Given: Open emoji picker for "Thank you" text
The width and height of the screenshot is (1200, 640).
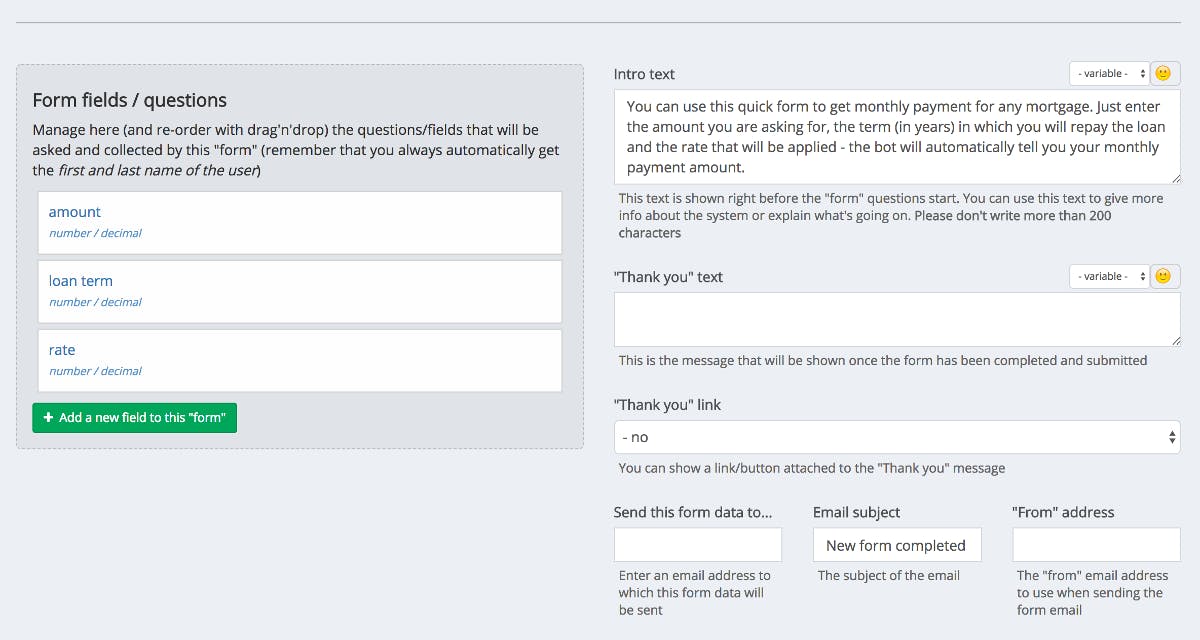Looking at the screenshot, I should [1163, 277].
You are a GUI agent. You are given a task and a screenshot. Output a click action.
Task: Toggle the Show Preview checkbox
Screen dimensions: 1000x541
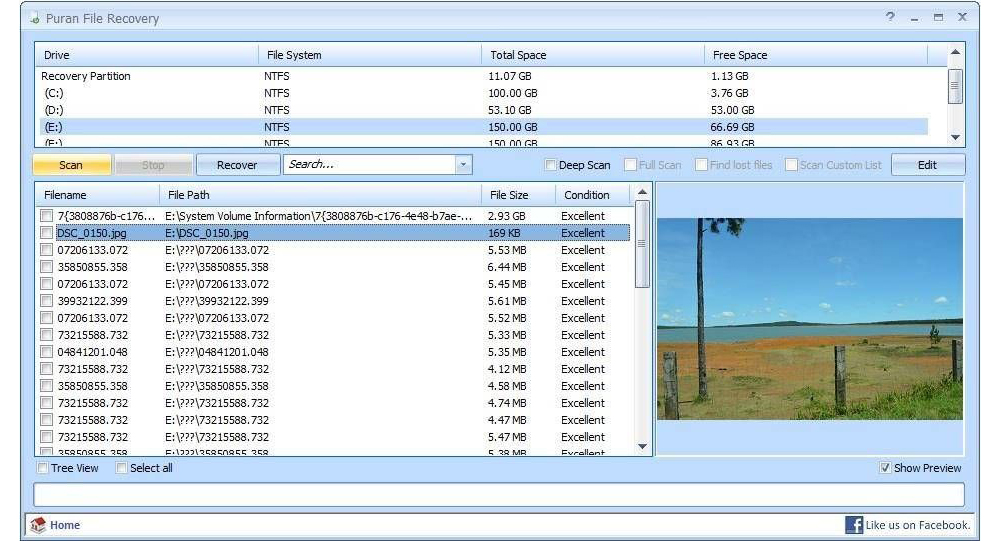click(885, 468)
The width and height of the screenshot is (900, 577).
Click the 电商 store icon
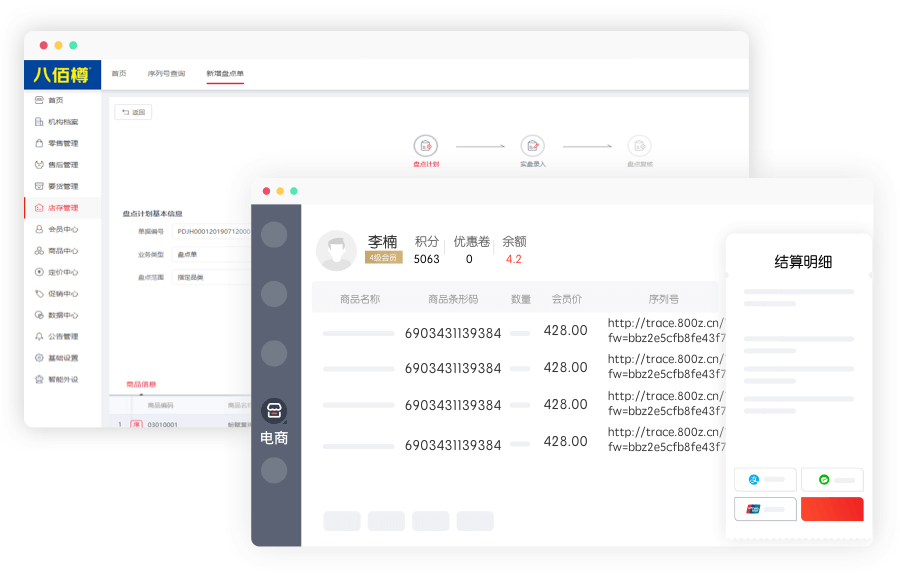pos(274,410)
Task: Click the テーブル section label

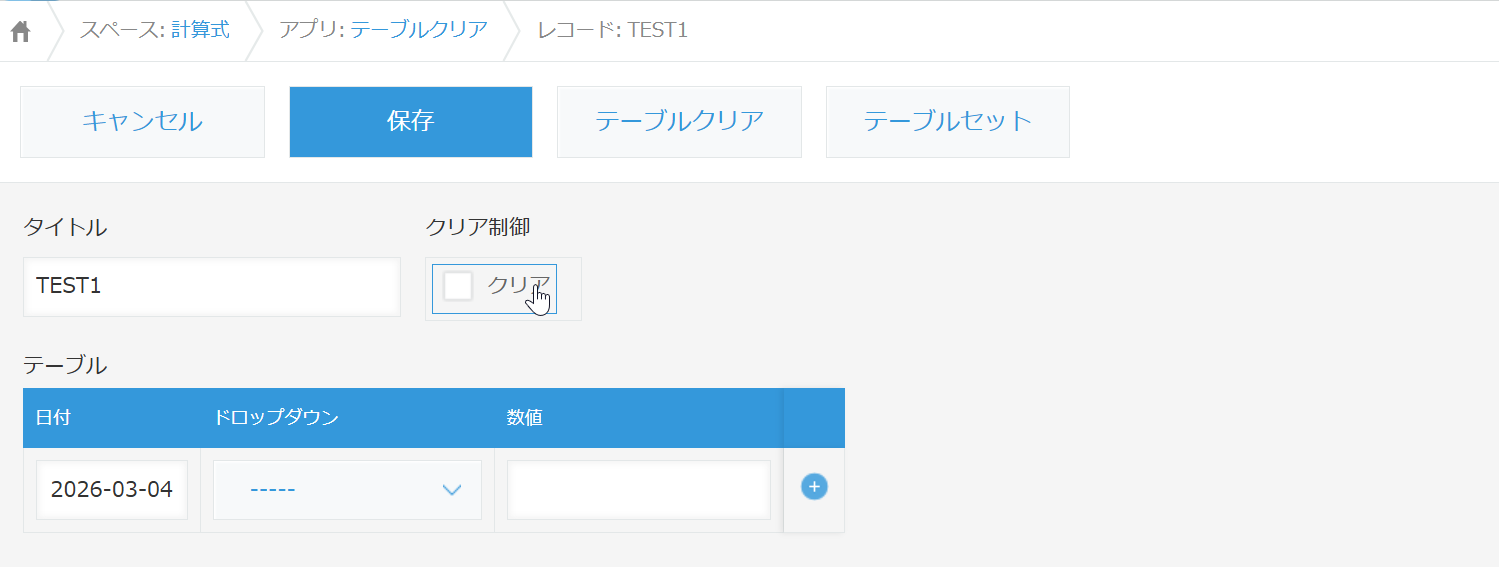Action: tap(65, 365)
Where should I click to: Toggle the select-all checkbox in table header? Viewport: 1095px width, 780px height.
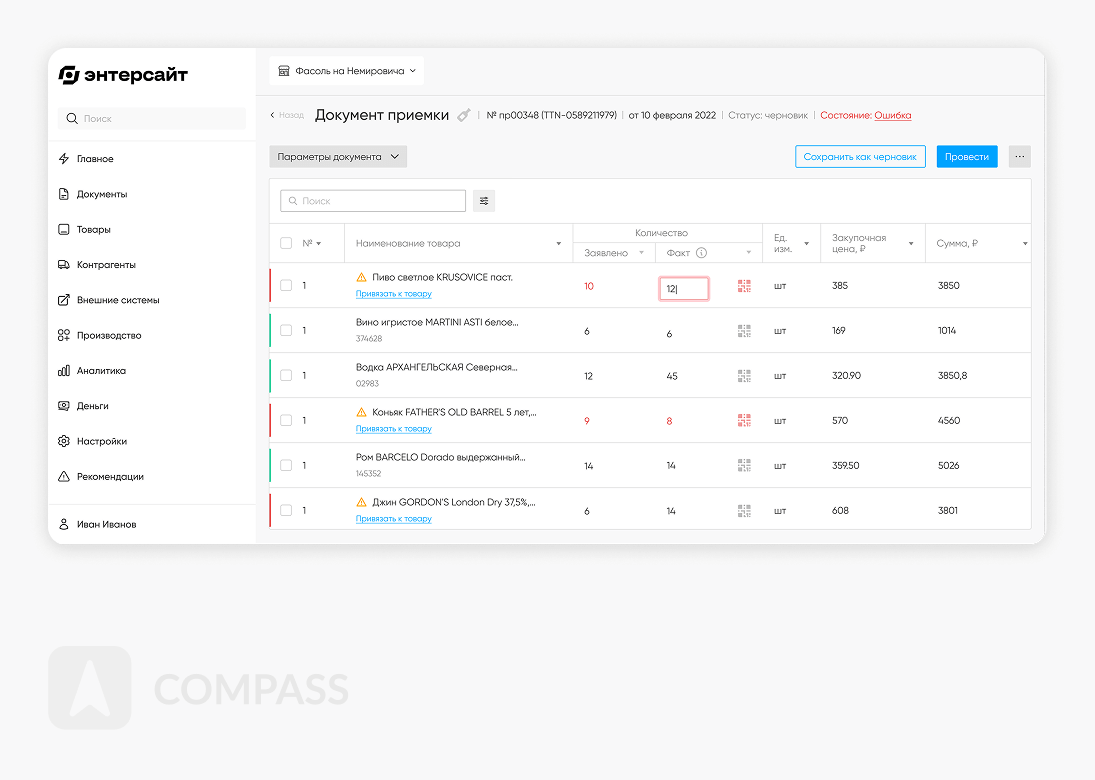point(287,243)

+++

→ **Task goal**
Word for word and without pictures, restate only the lines running from the one that contains "The width and height of the screenshot is (1200, 640)." through the last line of the listing above.

→ **Exercise response**
The width and height of the screenshot is (1200, 640).
Looking at the screenshot, I should [1163, 277].
You are a GUI agent. You are given a task and a screenshot. Output a click action.
Task: Toggle the Show Preview checkbox
Screen dimensions: 1000x541
click(885, 468)
The width and height of the screenshot is (900, 577).
Click the 电商 store icon
pos(274,410)
Task: Click the テーブル section label

Action: tap(65, 365)
Where should I click to: Toggle the select-all checkbox in table header? Viewport: 1095px width, 780px height.
point(287,243)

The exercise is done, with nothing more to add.